#335 Calafrios (1975)

Quero começar falando de Calafrios pelo fim, pois acho o monólogo final da personagem de Lynn Lowry incrível e que não só dá o tom do filme, como é o princípio de quase toda a filmografia de David Cronenberg. Ela é uma enfermeira que passa o filme todo seduzindo o médico interpretado por Paul Hampton, e quando tudo já está prestes a ser dominado pelos parasitas, ela fala para ele: “Tudo é erótico. Tudo é sexual. Até a carne velha é erótica. Essa doença é o amor de duas criaturas estranhas uma pela outra que, mesmo morrendo, é um ato de erotismo. Falar é sexual, respirar é sexual, até mesmo a existência física é sexual”.
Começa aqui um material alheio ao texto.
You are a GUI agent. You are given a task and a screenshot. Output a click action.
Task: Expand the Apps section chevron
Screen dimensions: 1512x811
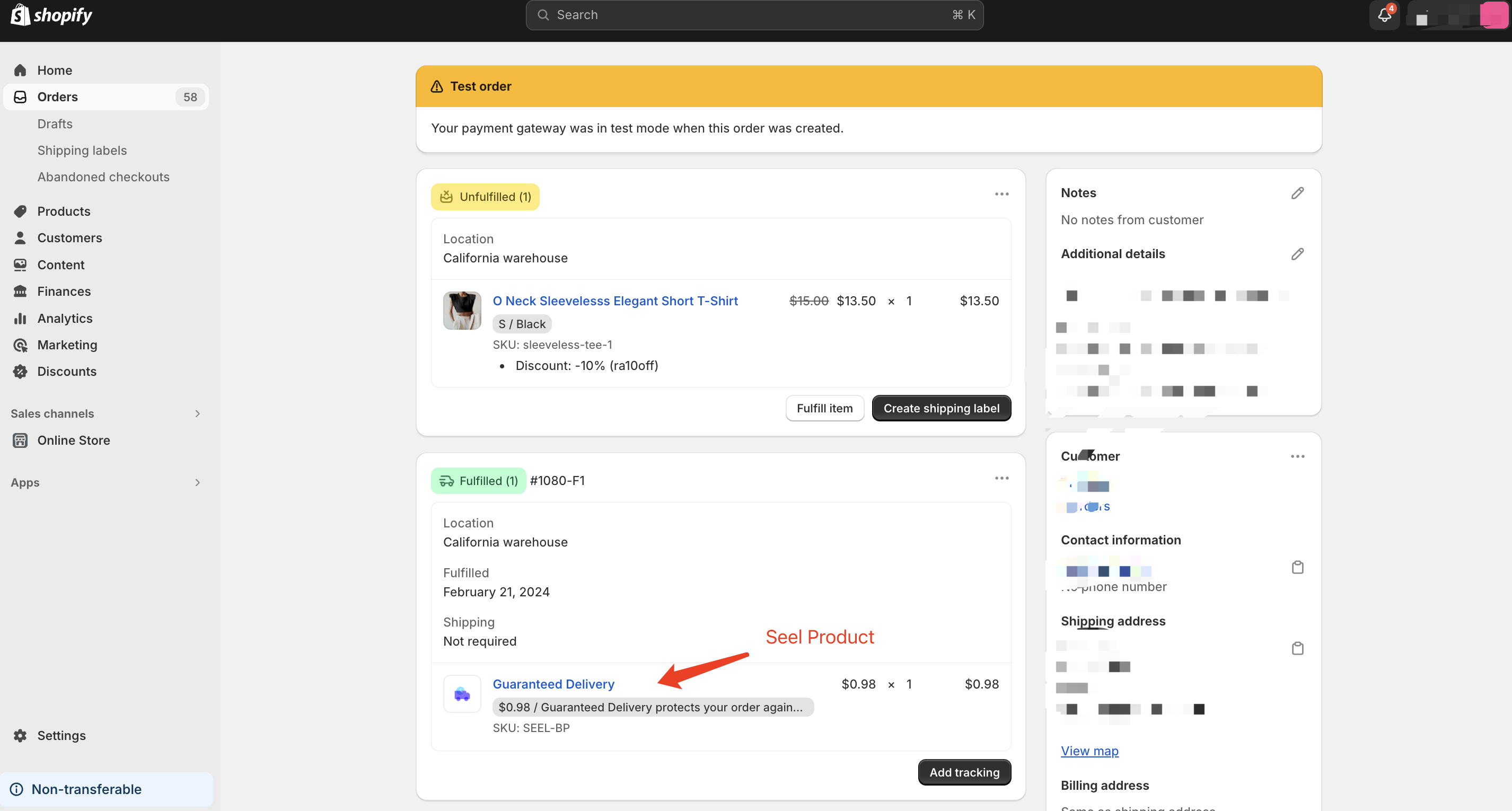click(197, 482)
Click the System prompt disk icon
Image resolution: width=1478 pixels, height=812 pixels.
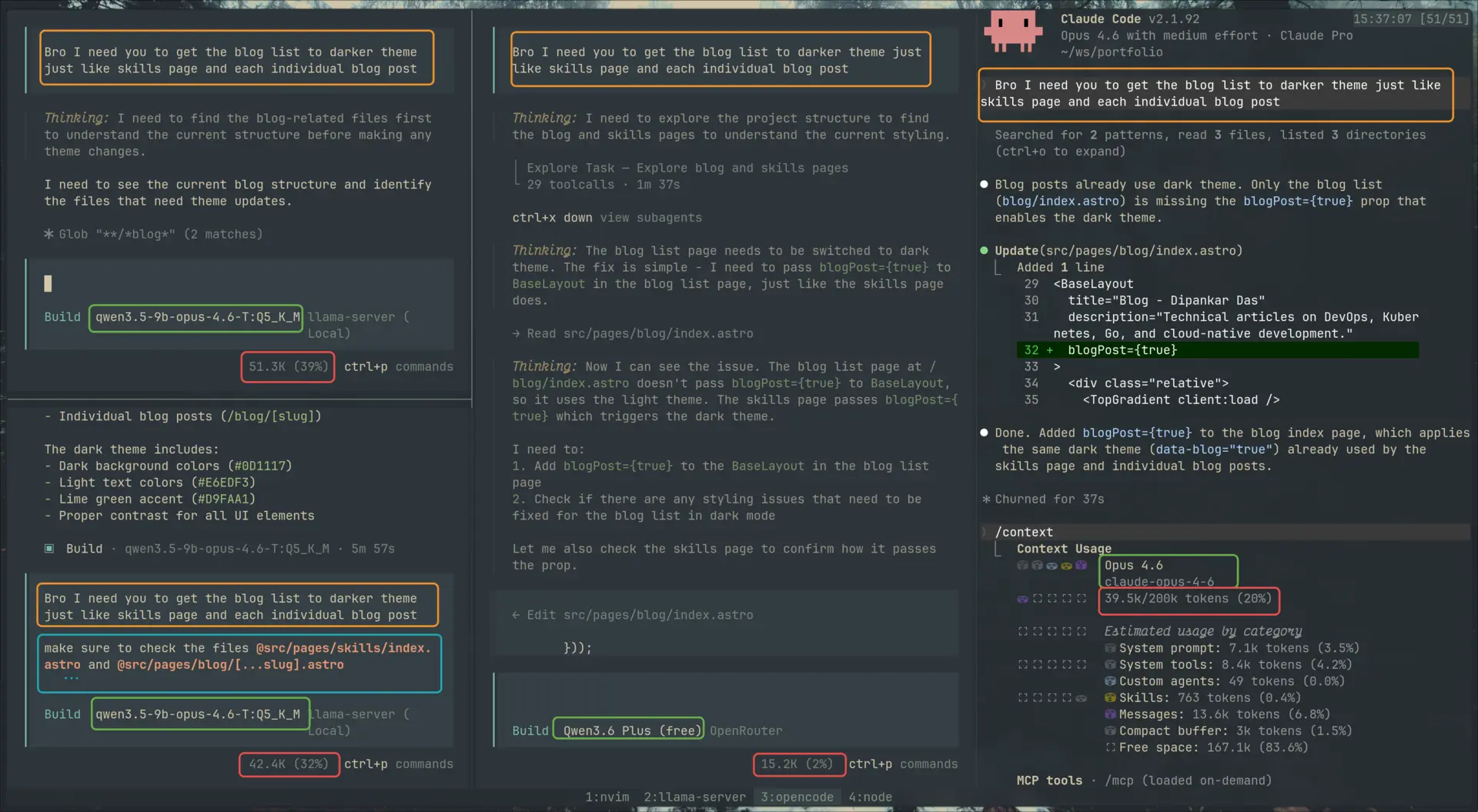point(1111,648)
Mas, vamos à sinopse do filme. Basicamente é sobre um experimento que deu errado, ou muito certo a depender do gosto do freguês. Um cientista que mora em um complexo de apartamentos de luxo, desses que tem tudo dentro e a pessoa talvez só precise sair dele para trabalhar. Pronto, esse cientista mata uma garota, abre seu abdômen e joga ácido dentro tirando sua própria vida em seguida. Aí começa uma investigação e um médico descobre que o tal cientista estava fazendo experimentos sobre o uso de parasitas geneticamente modificados para ser um novo órgão ou servir para transplantes (alô crimes do futuro). O problema, porque sempre tem um, como diz Queops, é que a tal paciente zero, aquela que foi morta pelo cientista, transmitiu a “doença” para outros moradores via ato sexual e aí alguns deles começam a ter sinais de que estão infectados. Além disso, um dos parasitas sai de um corpo hospedeiro e passa a circular pelos canos dos apartamentos contaminando mais pessoas que vão adquirindo um tesão incontrolável e transmitindo cada vez mais os sintomas através de fluidos corporais. 
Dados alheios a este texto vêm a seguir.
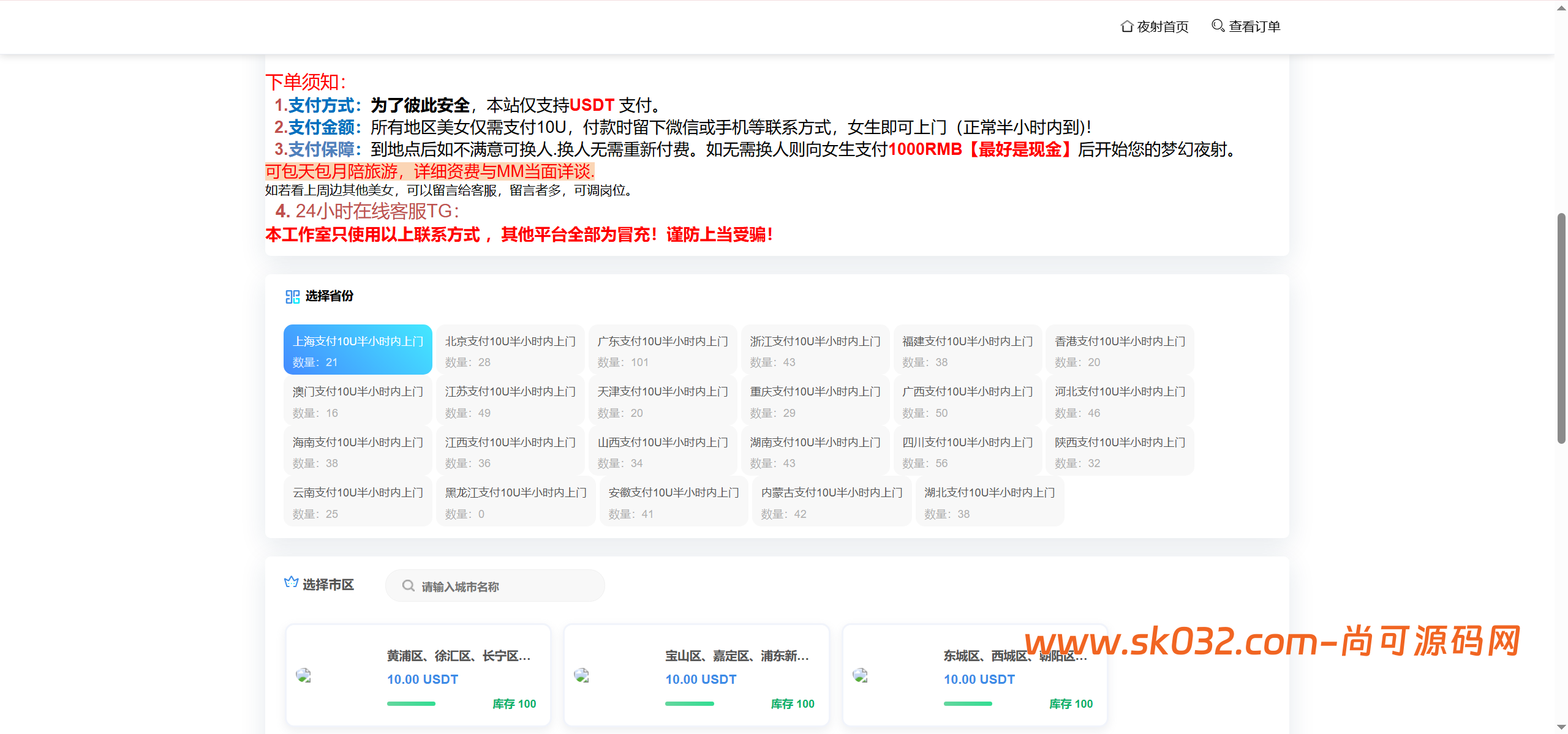Screen dimensions: 1568x734
Task: Click the grid icon next to 选择省份
Action: (292, 296)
Shivers, The Parasite Murders, They Came from Within, Frisson ou Calafrios, aqui no Brasil, é praticamente seu primeiro filme de estreia e como a maioria de sua produção que veio depois, aborda muito e explora tanto a fragilidade como o potencial do corpo e da mente humana a partir de metáforas para costumes sociais. Vemos isso em Rabid (1977), Videodrome (1981), Gêmeos: Mórbida Semelhança (1988), Crash (1996) e alguns outros. É como disse lá em cima, Shivers é a obra que fecunda várias ideias de Cronenberg.

Estrelado por Joe Silver, Paul Hampton e a maravilhosa e rainha do horror Barbara Steele, Calafrios não tem tanto o gore e o escatológico de tantas outras obras futuras do diretor, o orçamento é baixíssimo e seu desenvolvimento é lento, porém eficaz. O apocalipse proposto pela trama chega devagar, mas quando chega, CHEGA! A escalada destruidora que se mistura com morte, sangue, tesão, sexo e talvez uma sátira mórbida sobre doenças venéreas, foi na época de certa forma um precursor para um tema que não havia sido abordado de uma forma tão veemente. É tipo o Corra! de Jordan Peele que aborda o racismo de uma forma tão inovadora que todos os filmes subsequentes que trazem a temática, é quase obrigatório a comparação com ele, mesmo que não tenha muito a ver. Mas, Calafrios pega carona numa época em que o mundo ainda vivia as consequências de uma luta pela revolução sexual, onde se pedia pela liberdade e em seguida a repressão. É essa sociedade reprimida que Cronenberg quer abordar. Onde desejos e fetiches são mantidos em segredos, só que quanto mais se reprime, mais virulenta fica. Isso me lembrou também o recente (pero no mucho) Corrente do Mal (2014), no qual o mal que assola um grupo de jovens em plena euforia sexual, é uma força maligna transmissível advinda das relações sexuais. 

Ao mesmo tempo, temos aquele prédio que se vendia como completamente seguro e quase isolado do mundo social lá fora, no entanto, não é que vemos no decorrer do filme. Ao ser tomado por inteiro pela doença, seus habitantes conseguem com maior alegria, se desviar e partir em seus carros em busca de uma contaminação mundial. É importante dizer que Calafrios não é um ataque a sexualidade, muito pelo contrário, se você voltar ao inicio do texto, vai ver lá no monologo que ele tem uma visão muito particular sobre sexo, vide Crimes do Futuro (2022). Ele provoca muito mais a gente como espectador e nosso conceito do que são as relações humanas e sexuais, do que seu próprio entendimento. O parasita, mesmo tomando conta daqueles corpos, seja novo, velho ou criança, vai agir de formas diferentes e explorar aquele sintoma de diversas formas explorando questões fascinantes do corpo humano, assim como os impulsos. Shivers é Cronenberg e Cronenberg é Calafrios.